THE TASK: Which churn rates does the MRR projection excerpt list for consideration?

SOURCE DOCUMENT:
------------------------------

We’ll use these to project MRR out to the end of 2020.

# get projections for churn rates
get_projections <- function(churn_rate = mrr_stats$avg_churn) {
  
  # create empty data frame for projections
  projections <- data.frame(month = seq(as.Date("2020-02-01"), 
                                        by = "month", 
                                        length.out = 24),
                            new = NA,
                            expansion = NA,
                            contraction = NA,
                            reactivation = NA,
                            churn = NA,
                            net = NA,
                            total = 975532.7,
                            churn_rate = NA)
  for (i in 2:24) {
    
    new <- projections$total[i - 1] * mrr_stats$avg_new
    reactivation <- projections$total[i - 1] * mrr_stats$avg_reactivation
    expansion <- projections$total[i - 1] * mrr_stats$avg_expansion
    contraction <- projections$total[i - 1] * mrr_stats$avg_contraction 
    churn <- projections$total[i - 1] * churn_rate
    net <- new + reactivation + expansion - contraction - churn
    total <- projections$total[i - 1] + net
    
    projections$new[i] <- new
    projections$reactivation[i] <- reactivation
    projections$expansion[i] <- expansion
    projections$contraction[i] <- contraction * -1
    projections$churn[i] <- churn * -1
    projections$net[i] <- net
    projections$total[i] <- total
    
  }
  
  projections$churn_rate = as.factor(percent(churn_rate, accuracy = 0.01))
  
  return(projections)
}

# churn rates to consider
churn_rates <- c(0.03, 0.035, 0.04, 0.045, 0.05)

projections_3 <- get_projections(0.03)
projections_35 <- get_projections(0.035)
projections_4 <- get_projections(0.04)
projections_45 <- get_projections(0.045)
projections_5 <- get_projections(0.05)

forecasts <- rbind(projections_3, projections_35, projections_4, projections_45, projections_5)

------------------------------

SUPPLIED INFORMATION:
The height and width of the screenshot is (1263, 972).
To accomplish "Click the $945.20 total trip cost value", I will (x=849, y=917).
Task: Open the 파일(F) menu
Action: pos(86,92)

------------------------------

PROBLEM SOLUTION: 0.03, 0.035, 0.04, 0.045, and 0.05.